El gobierno de la presidenta Claudia Sheinbaum derogó el decreto que permitía la regularización de vehículos usados de procedencia extranjera, conocidos como 'autos chocolate', una medida que estuvo vigente desde 2022. La Asociación Mexicana de Distribuidores de Automotores (AMDA) celebró la decisión, argumentando que pone fin a una política que fomentaba el contrabando y afectaba negativamente al mercado interno. Durante su vigencia, el programa permitió la regularización de casi tres millones de vehículos, según cifras del Registro Público Vehicular (Repuve).
Chihuahua fue el estado con mayor número de regularizaciones, superando las 600,000 unidades.

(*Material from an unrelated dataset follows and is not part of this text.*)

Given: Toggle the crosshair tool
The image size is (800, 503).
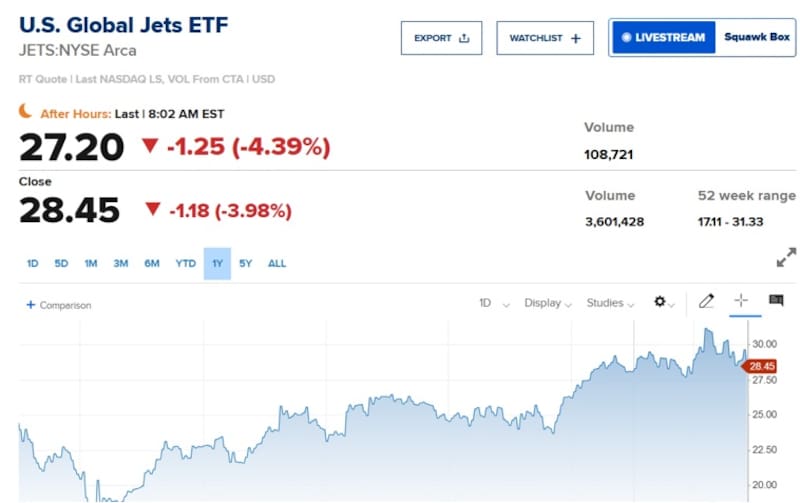Looking at the screenshot, I should [x=741, y=301].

La AMDA señaló que la medida introdujo al país una gran cantidad de vehículos altamente contaminantes y de dudosa procedencia, afectando la seguridad vial y generando una competencia desleal que redujo los precios de los autos usados nacionales hasta en un 20%. Con la derogación, la importación de vehículos usados deberá volver a regirse por el decreto vigente desde 2011, que establece reglas claras y el pago de impuestos bajo el marco del T-MEC. Importadores de autos usados, como Tomás Cantú González, respaldaron la cancelación, reconociendo que, aunque el decreto inicial ayudó a familias de escasos recursos, su continuación fomentó prácticas indebidas. Ahora, la única vía legal para la regularización será a través de la Aduana, un proceso considerablemente más costoso que podría rondar entre 15,000 y 50,000 pesos por vehículo, dependiendo del modelo.
En resumenLa derogación del decreto de 'autos chocolate' fue aplaudida por la industria automotriz formal como un paso hacia la certidumbre y la legalidad. A partir de 2026, la importación de vehículos usados se regirá por las normativas del T-MEC, eliminando el esquema de bajo costo que permitió la legalización de casi tres millones de unidades y que, según la AMDA, distorsionó el mercado.